**Written task**
Return the lines between the one holding "Given: Click the MA 200 legend label" and the one holding "Click the 状况信息", inclusive, without changing them.

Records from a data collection
--*--
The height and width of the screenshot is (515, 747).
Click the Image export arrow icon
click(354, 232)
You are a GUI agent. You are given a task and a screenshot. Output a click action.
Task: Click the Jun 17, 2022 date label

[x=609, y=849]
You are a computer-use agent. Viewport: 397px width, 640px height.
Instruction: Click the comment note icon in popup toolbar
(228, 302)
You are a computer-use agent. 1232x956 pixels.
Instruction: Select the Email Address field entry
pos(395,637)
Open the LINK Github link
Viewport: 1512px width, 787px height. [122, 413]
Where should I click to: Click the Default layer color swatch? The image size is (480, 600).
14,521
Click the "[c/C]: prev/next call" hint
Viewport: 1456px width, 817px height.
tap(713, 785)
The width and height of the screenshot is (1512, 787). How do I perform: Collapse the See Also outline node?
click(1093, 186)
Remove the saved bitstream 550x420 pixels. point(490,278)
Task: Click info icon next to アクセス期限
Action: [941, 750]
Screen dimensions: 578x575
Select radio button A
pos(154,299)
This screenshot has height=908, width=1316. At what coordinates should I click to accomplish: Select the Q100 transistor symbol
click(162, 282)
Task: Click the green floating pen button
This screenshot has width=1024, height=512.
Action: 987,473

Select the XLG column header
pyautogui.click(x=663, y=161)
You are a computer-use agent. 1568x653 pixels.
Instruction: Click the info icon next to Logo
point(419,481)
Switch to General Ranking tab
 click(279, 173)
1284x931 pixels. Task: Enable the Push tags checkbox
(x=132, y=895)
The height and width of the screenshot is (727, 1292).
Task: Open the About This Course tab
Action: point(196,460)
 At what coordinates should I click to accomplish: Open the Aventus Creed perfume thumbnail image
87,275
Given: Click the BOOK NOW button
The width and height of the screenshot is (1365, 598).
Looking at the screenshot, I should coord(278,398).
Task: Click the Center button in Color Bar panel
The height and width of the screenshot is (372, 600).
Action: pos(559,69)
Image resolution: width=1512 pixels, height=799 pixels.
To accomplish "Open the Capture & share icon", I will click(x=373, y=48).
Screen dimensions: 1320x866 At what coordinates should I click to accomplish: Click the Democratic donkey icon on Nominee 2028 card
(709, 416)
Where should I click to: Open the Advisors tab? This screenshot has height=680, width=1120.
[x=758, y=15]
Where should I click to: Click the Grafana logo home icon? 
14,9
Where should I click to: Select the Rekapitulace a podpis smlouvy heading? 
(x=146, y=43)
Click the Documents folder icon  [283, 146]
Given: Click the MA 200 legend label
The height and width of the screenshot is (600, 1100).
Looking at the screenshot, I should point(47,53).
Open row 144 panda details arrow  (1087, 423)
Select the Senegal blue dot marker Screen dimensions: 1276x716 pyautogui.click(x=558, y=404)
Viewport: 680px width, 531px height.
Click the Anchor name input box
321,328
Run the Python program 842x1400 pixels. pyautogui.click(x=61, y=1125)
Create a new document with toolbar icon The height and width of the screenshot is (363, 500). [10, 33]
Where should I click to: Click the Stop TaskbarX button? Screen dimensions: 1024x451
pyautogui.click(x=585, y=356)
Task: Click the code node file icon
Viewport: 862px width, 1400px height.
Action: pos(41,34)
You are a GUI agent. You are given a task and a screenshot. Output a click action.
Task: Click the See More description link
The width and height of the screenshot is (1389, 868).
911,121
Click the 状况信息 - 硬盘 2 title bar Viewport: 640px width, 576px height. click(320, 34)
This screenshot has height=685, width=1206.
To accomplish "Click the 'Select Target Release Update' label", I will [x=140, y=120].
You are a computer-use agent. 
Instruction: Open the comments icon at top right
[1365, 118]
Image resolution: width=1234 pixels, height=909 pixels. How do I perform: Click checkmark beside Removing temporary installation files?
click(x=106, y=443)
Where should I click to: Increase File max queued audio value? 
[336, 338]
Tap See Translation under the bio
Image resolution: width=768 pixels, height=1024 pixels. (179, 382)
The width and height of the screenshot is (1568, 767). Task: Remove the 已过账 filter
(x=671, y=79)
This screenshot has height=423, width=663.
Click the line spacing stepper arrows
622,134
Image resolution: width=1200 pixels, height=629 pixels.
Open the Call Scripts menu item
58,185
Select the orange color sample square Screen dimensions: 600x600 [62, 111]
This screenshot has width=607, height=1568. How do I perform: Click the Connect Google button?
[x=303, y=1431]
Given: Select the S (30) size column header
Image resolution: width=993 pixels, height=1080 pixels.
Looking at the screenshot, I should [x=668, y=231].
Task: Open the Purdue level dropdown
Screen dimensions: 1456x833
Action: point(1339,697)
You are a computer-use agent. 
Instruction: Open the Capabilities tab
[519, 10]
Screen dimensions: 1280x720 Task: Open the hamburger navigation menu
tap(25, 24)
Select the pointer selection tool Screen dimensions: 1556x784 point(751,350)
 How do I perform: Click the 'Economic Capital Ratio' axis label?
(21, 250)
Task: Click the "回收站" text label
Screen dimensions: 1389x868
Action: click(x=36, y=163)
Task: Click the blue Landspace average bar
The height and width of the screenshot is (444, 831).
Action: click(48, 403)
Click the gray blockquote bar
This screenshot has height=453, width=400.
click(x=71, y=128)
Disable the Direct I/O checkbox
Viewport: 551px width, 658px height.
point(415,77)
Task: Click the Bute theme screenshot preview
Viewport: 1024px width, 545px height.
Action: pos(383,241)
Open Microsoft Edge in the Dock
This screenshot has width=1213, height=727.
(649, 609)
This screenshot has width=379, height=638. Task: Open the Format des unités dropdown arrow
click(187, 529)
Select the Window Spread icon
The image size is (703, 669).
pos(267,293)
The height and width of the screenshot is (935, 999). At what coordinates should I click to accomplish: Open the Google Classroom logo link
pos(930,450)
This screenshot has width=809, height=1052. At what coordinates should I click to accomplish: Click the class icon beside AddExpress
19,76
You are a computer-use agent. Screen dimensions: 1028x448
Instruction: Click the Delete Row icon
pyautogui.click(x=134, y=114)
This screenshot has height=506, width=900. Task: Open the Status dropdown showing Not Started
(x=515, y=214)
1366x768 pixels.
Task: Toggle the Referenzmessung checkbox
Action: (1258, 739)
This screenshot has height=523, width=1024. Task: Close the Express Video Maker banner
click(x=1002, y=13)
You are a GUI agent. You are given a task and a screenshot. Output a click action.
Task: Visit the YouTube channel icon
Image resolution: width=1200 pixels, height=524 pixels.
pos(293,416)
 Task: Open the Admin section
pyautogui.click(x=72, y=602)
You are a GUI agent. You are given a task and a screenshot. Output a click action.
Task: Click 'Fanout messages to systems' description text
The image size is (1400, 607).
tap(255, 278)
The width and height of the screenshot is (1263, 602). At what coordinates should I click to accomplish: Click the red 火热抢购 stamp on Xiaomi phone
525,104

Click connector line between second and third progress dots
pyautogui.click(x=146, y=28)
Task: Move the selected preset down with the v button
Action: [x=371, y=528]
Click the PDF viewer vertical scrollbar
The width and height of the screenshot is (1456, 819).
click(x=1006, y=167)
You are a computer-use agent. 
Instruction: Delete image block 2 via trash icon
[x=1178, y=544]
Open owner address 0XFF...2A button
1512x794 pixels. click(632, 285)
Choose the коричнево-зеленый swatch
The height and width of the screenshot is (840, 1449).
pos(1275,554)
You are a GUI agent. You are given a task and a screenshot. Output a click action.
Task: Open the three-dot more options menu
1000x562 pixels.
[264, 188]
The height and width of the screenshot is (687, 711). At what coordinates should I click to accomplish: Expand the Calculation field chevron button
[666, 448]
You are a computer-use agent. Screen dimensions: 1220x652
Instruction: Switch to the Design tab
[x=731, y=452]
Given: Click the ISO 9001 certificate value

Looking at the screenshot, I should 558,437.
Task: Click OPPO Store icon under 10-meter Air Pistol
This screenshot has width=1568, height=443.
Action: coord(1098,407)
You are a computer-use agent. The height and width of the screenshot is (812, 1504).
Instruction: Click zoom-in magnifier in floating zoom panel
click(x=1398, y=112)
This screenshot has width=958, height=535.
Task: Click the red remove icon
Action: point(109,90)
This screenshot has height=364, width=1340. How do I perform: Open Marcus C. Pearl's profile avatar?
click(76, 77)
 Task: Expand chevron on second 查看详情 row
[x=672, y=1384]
--*--
**Complete output**
Given: Click the MA 200 legend label
The height and width of the screenshot is (600, 1100).
Looking at the screenshot, I should point(47,53).
Open row 144 panda details arrow  (1087, 423)
Select the Senegal blue dot marker Screen dimensions: 1276x716 pyautogui.click(x=558, y=404)
Viewport: 680px width, 531px height.
Click the Anchor name input box
321,328
Run the Python program 842x1400 pixels. pyautogui.click(x=61, y=1125)
Create a new document with toolbar icon The height and width of the screenshot is (363, 500). [10, 33]
Where should I click to: Click the Stop TaskbarX button? Screen dimensions: 1024x451
pyautogui.click(x=585, y=356)
Task: Click the code node file icon
Viewport: 862px width, 1400px height.
Action: pos(41,34)
You are a GUI agent. You are given a task and a screenshot. Output a click action.
Task: Click the See More description link
The width and height of the screenshot is (1389, 868).
911,121
Click the 状况信息 - 硬盘 2 title bar Viewport: 640px width, 576px height. click(320, 34)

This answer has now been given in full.